Home

Hoge Raad, 17-06-2016, ECLI:NL:HR:2016:1221, 15/03963

Hoge Raad, 17-06-2016, ECLI:NL:HR:2016:1221, 15/03963

Gegevens

Inhoudsindicatie

HR: 81.1 RO.

Uitspraak

17 juni 2016

Nr. 15/03963

Arrest

gewezen op het beroep in cassatie van [X] te [Z] (hierna: belanghebbende) tegen de uitspraak van het Gerechtshof Den Haag van 15 juli 2015, nrs. BK‑15/00222 tot en met BK-15/00224, op het hoger beroep van belanghebbende tegen de uitspraken van de voorzieningenrechter van de Rechtbank Den Haag (nrs. SGR 15/938 tot en met SGR 15/940) betreffende een door belanghebbende gedaan verzoek om een voorlopige voorziening.

1 Geding in cassatie

Belanghebbende heeft tegen ’s Hofs uitspraak beroep in cassatie ingesteld en daarbij een aantal klachten aangevoerd.

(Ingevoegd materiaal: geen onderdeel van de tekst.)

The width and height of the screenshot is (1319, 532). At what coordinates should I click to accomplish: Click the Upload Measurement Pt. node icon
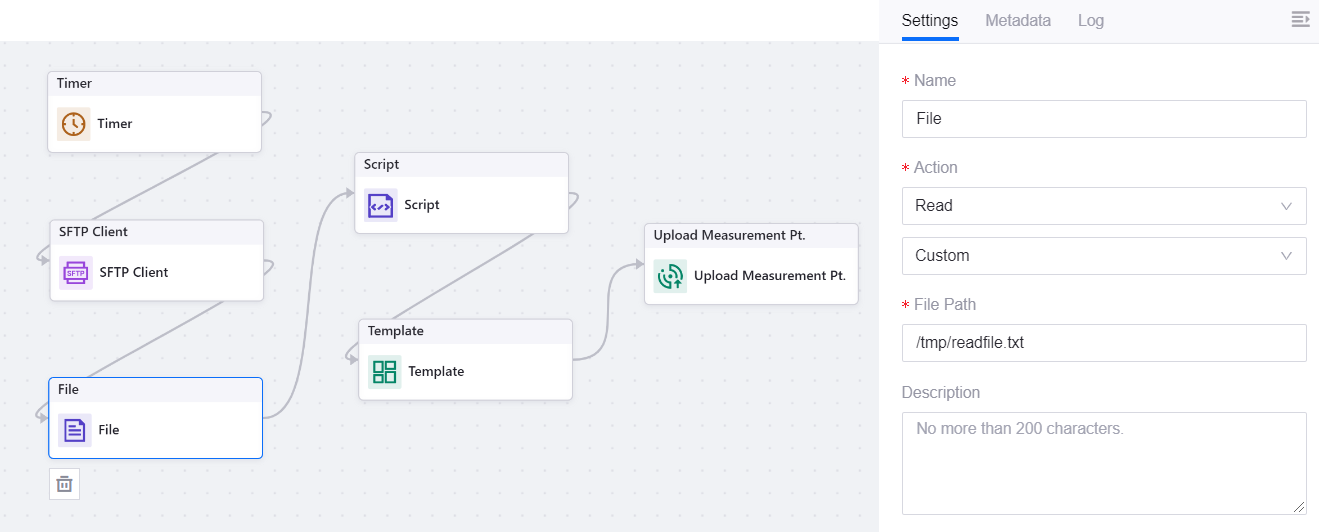pos(670,276)
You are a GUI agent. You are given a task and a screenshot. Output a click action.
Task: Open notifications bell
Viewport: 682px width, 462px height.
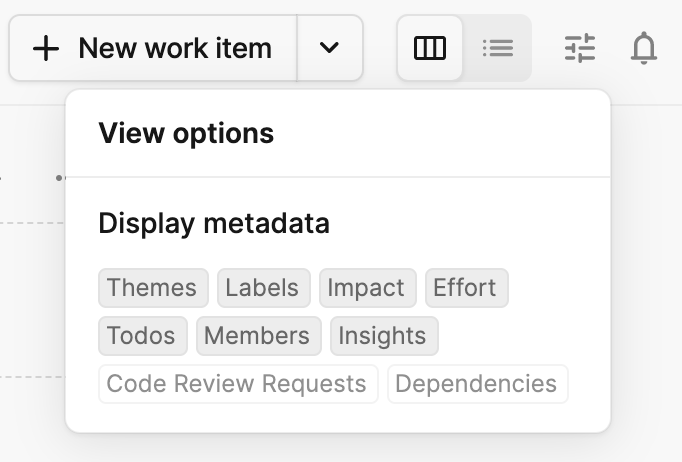pyautogui.click(x=644, y=48)
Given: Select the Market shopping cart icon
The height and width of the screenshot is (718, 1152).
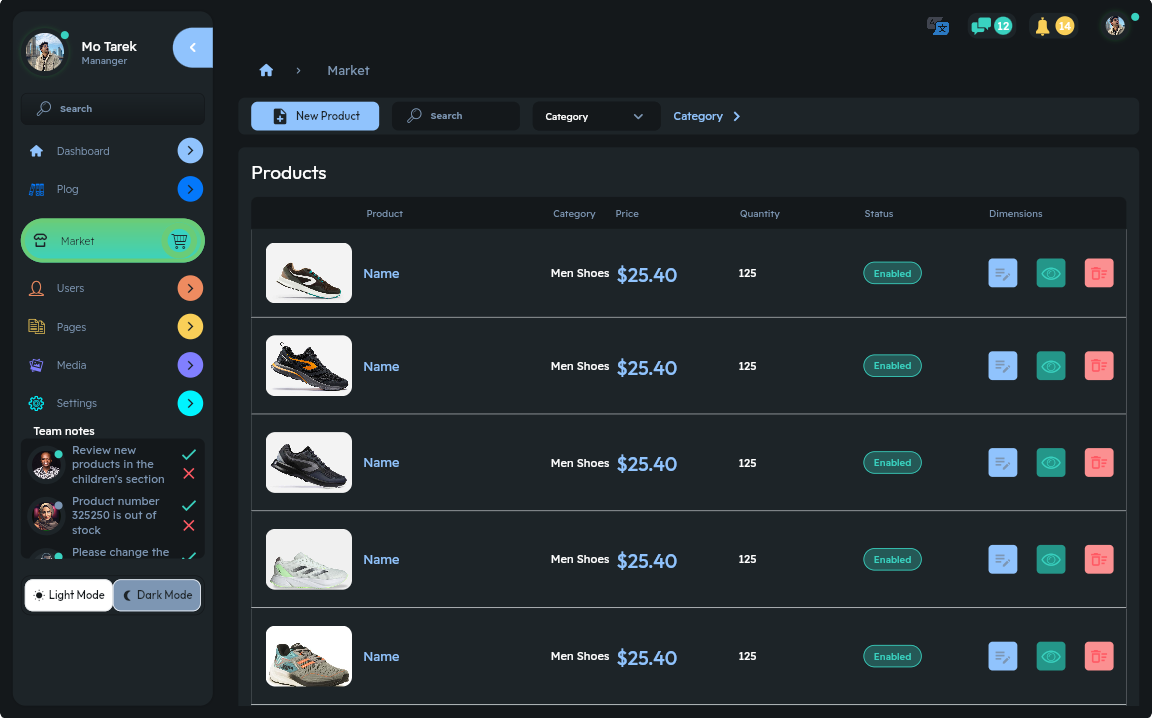Looking at the screenshot, I should [180, 240].
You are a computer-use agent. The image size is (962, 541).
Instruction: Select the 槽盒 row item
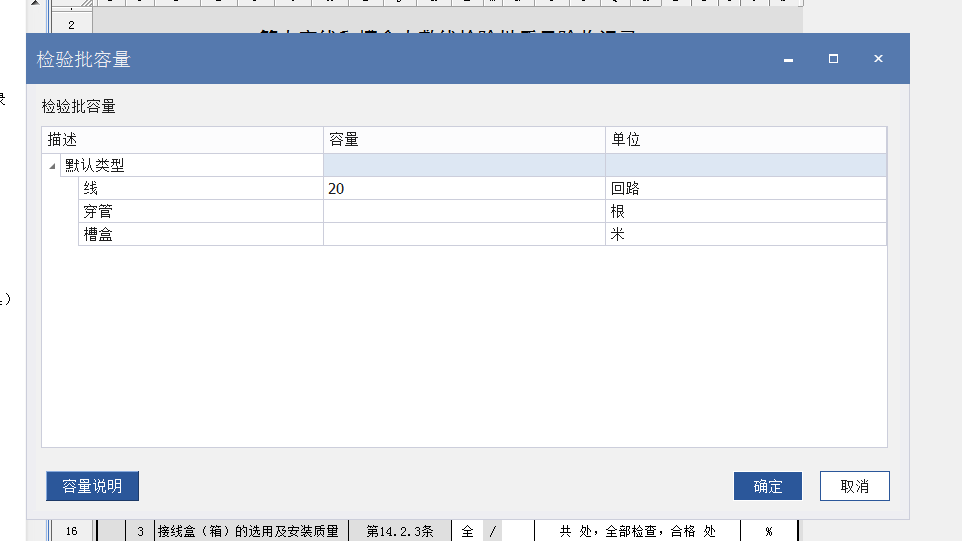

De Staatssecretaris van Financiën heeft een verweerschrift ingediend.

Belanghebbende heeft een conclusie van repliek ingediend.

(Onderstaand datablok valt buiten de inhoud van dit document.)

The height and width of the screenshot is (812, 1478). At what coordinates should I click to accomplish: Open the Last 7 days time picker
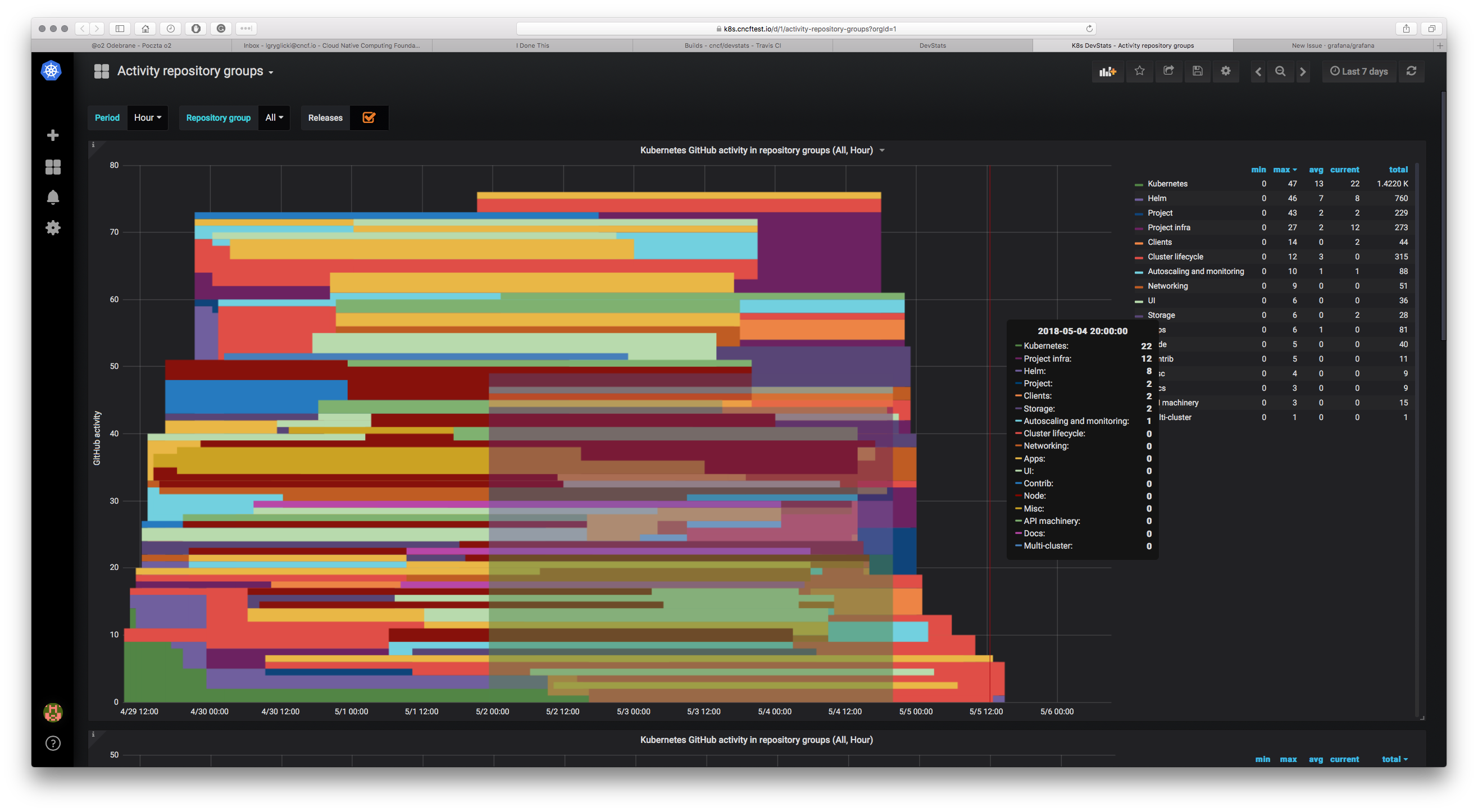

2 Beoordeling van de klachten

De klachten kunnen niet tot cassatie leiden. Dit behoeft, gezien artikel 81, lid 1, van de Wet op de rechterlijke organisatie, geen nadere motivering, nu de klachten niet nopen tot beantwoording van rechtsvragen in het belang van de rechtseenheid of de rechtsontwikkeling.

3 Proceskosten

De Hoge Raad acht geen termen aanwezig voor een veroordeling in de proceskosten.